■ **WHAT YOU WILL DO**
(A) Copy the Ask HN thread word for word from "Let's say we" through "be very helpful.", including both ends.
(B) In the Ask HN thread, which approach does the reply beginning "From what I know" link to selling to enterprise?

■ **GIVEN TEXT**
--- START ---

Ask HN - What is the best way to reach out to Enterprise/SMB customers?
Let's say we are working on an application for small businesses & enterprises.
Now we want to approach various businesses to sign them up as our customers.
What is the best way to do so?
Which forums are the best place to get in touch with them?
I am sure many entrepreneurs here must have done a lot of leg work. Any advice/help will be very helpful.
21 comments
[ 2.6 ms ] story [ 51.5 ms ] threadhttp://blog.asmartbear.com/
From what I know (mostly reading rather than personal experience) selling the Small business and selling to enterprise are very different and require different approaches. Ie, SEO and a landing page with pricing and sign up vs. a sales team, no pricing anywhere on your site and long sales cycles. You may need to pick whichever one you think you can be most successful with at first and concentrate on that.
I agree that selling to SMBs and Enterprises are very different approaches.

--- END ---

■ **SUPPLIED RECORDS**
--- START ---

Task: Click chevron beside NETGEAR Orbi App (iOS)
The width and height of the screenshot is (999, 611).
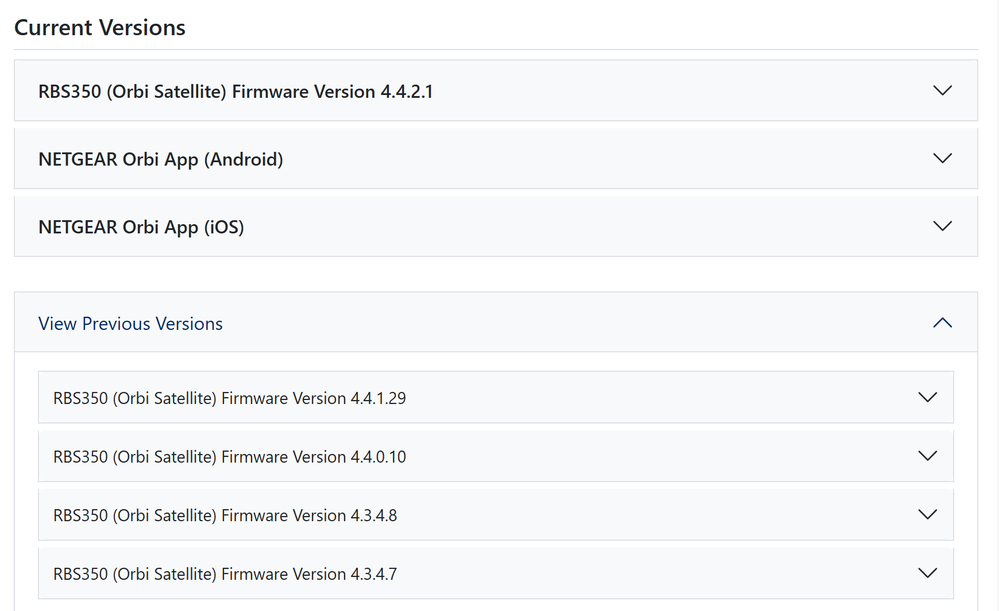Action: tap(941, 226)
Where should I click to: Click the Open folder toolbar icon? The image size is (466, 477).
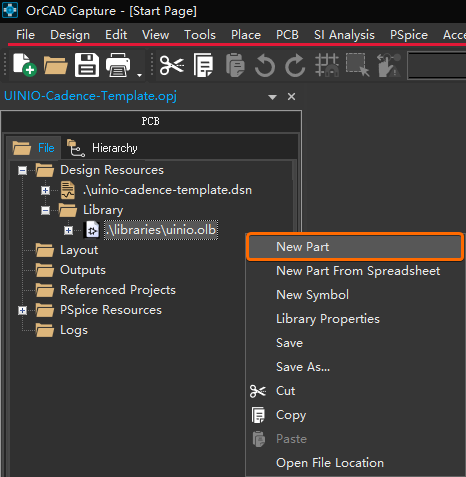[x=55, y=65]
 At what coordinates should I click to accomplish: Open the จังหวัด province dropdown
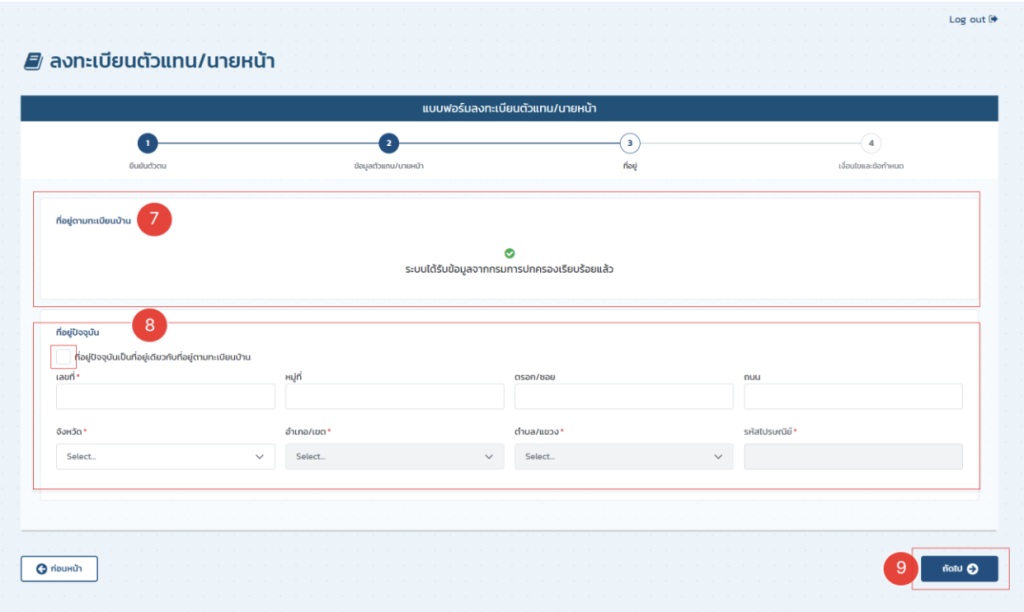click(164, 456)
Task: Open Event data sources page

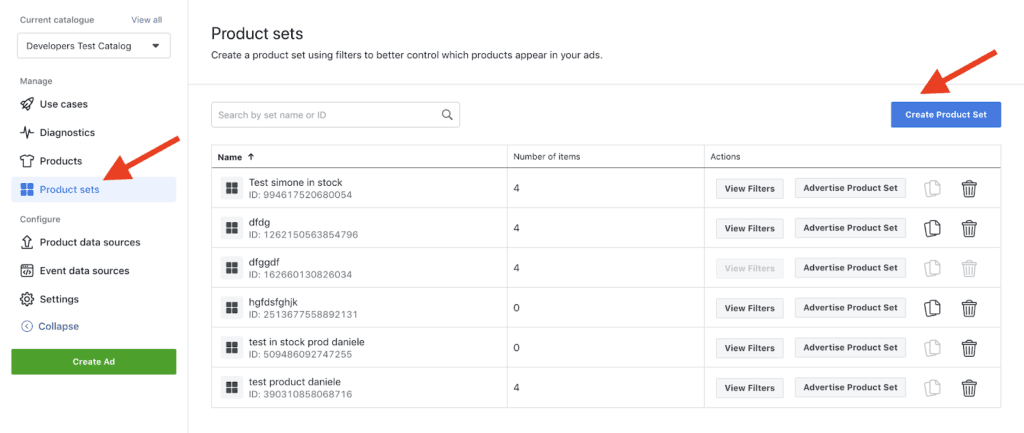Action: [x=84, y=270]
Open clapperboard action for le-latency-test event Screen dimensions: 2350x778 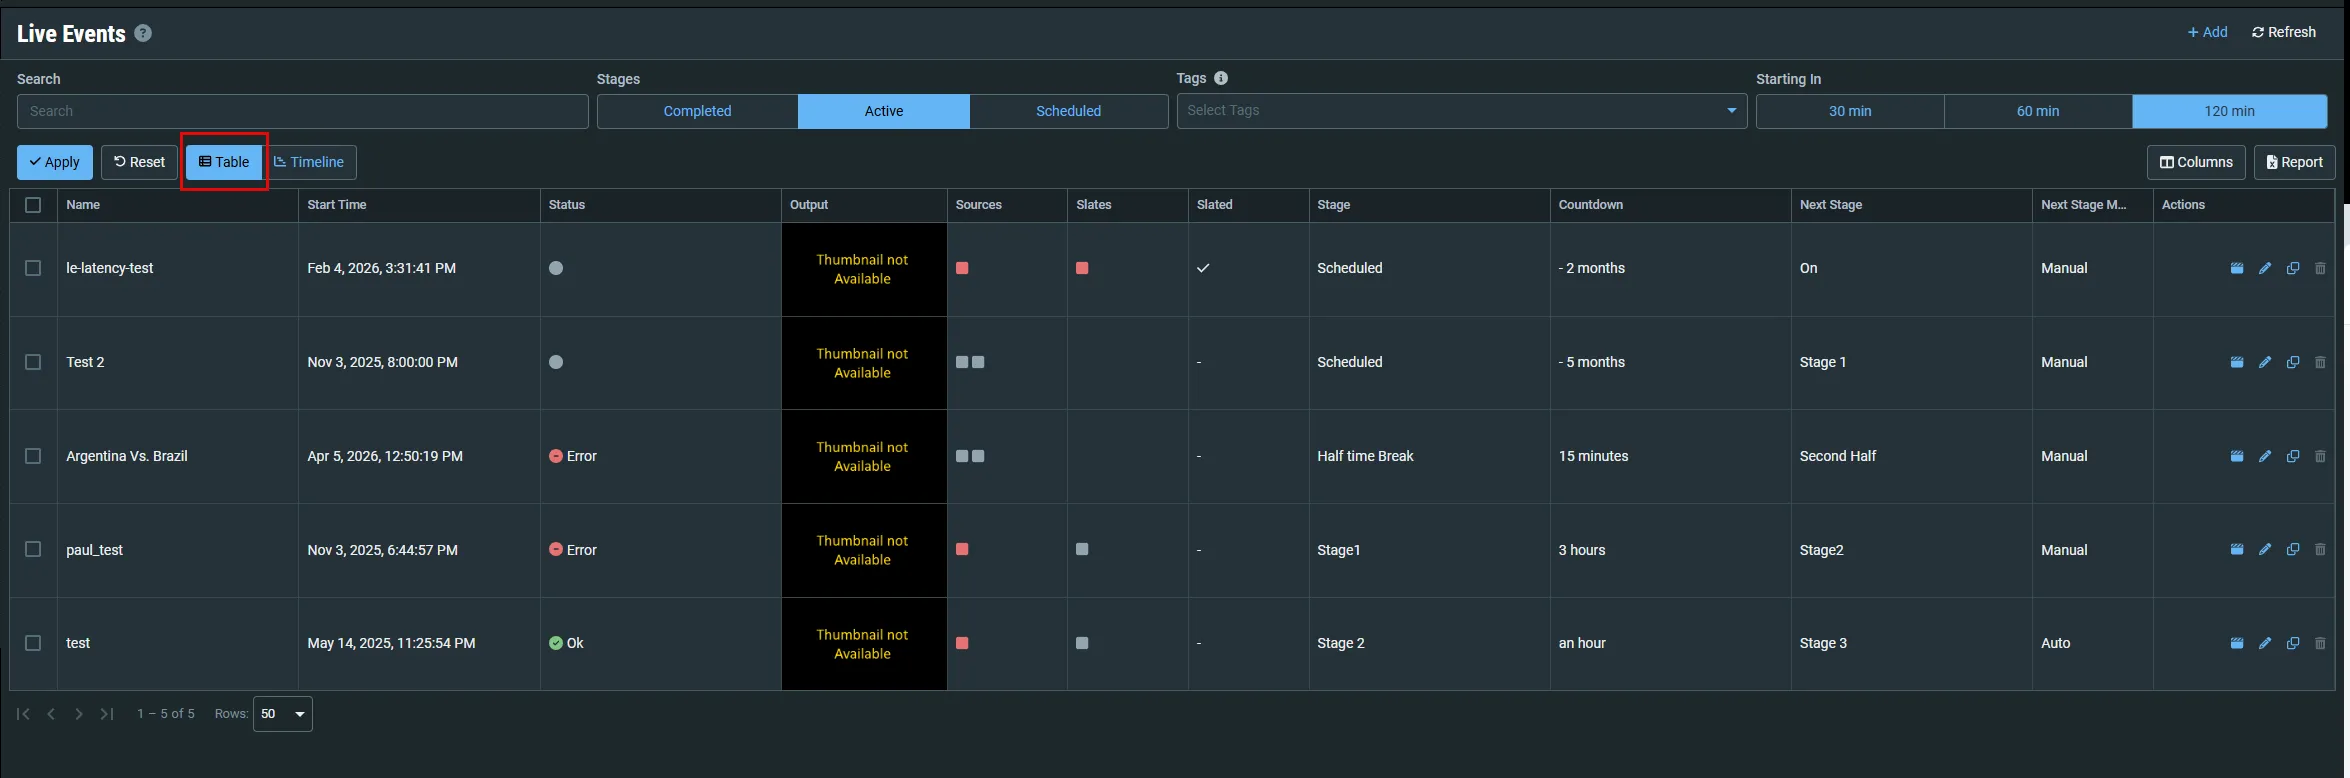tap(2237, 268)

--- END ---

■ **RESULTS OF THE EXERCISE**
(A)
Let's say we are working on an application for small businesses & enterprises.
Now we want to approach various businesses to sign them up as our customers.
What is the best way to do so?
Which forums are the best place to get in touch with them?
I am sure many entrepreneurs here must have done a lot of leg work. Any advice/help will be very helpful.

(B) A sales team, no pricing anywhere on your site, and long sales cycles.